◆ **EXERCISE DIRECTIONS**: Leave the pictures out and print, word for word, the lines below from the one with "You are a computer-use agent. 646x484 pixels." through the final line.

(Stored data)
Start of Block

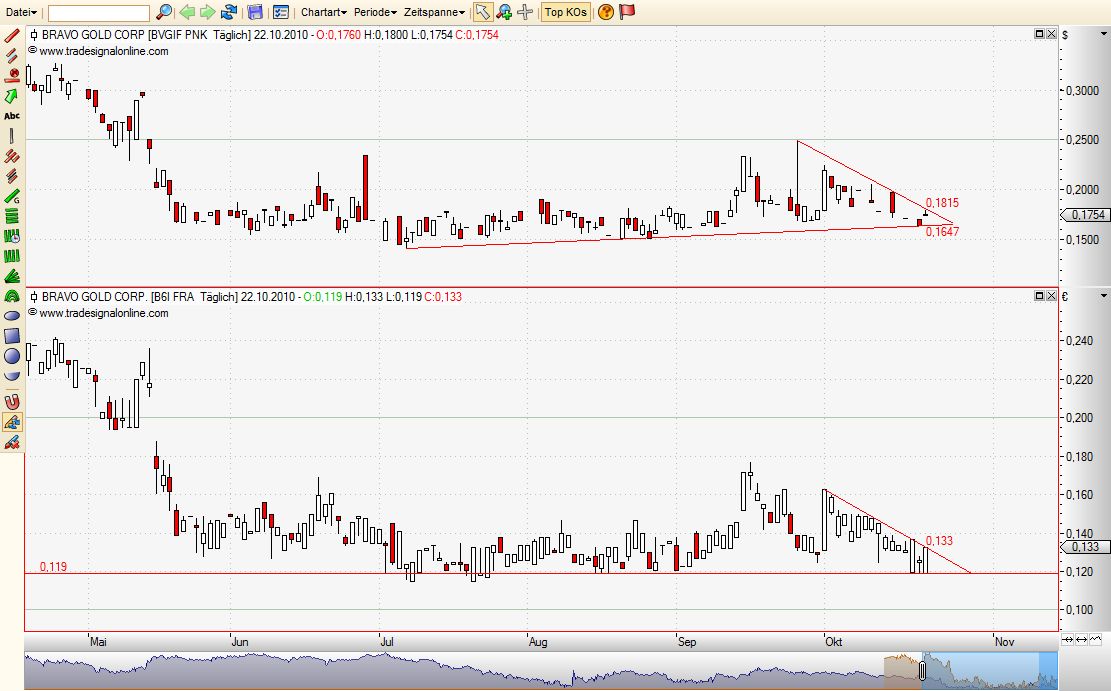Click the red flag button
1111x691 pixels.
(x=627, y=12)
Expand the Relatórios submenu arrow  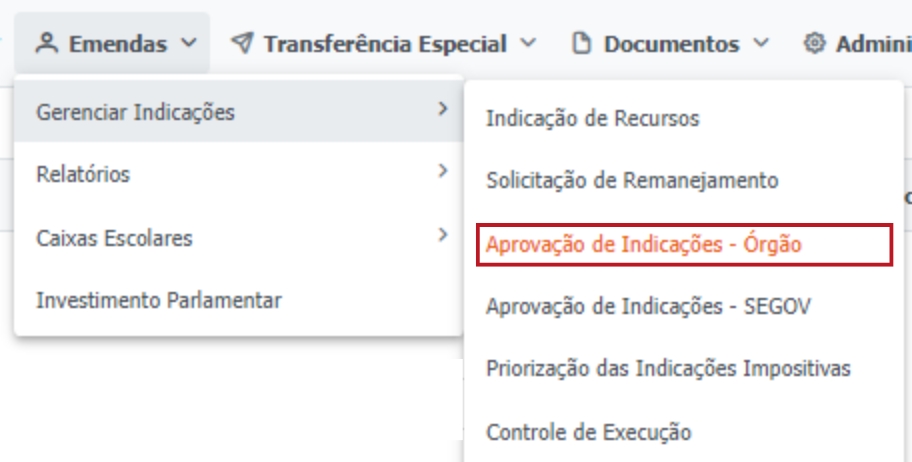tap(443, 171)
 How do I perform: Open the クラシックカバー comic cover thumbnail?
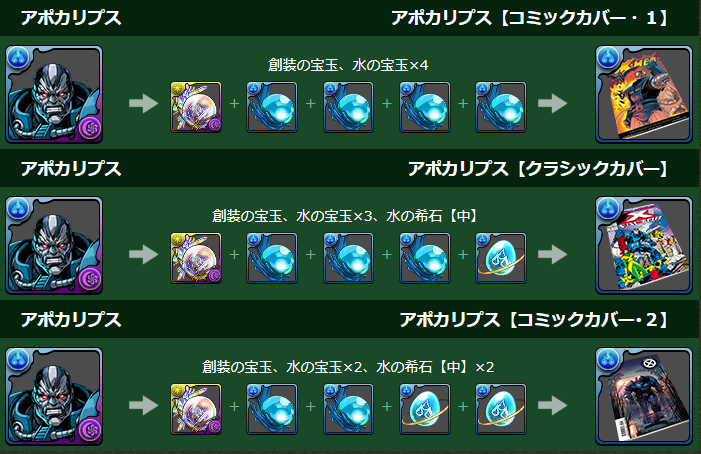pos(644,245)
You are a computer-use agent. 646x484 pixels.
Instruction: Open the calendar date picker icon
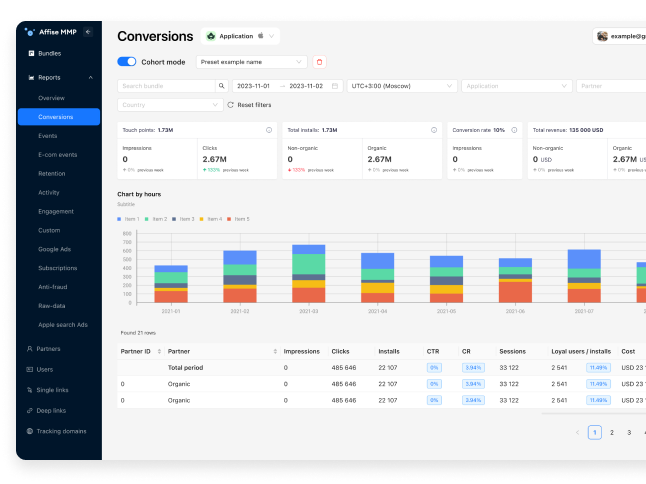point(335,86)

End of Block

◆ **TASK RESPONSE**:
You are a computer-use agent. 646x484 pixels.
Instruction: Open the calendar date picker icon
point(335,86)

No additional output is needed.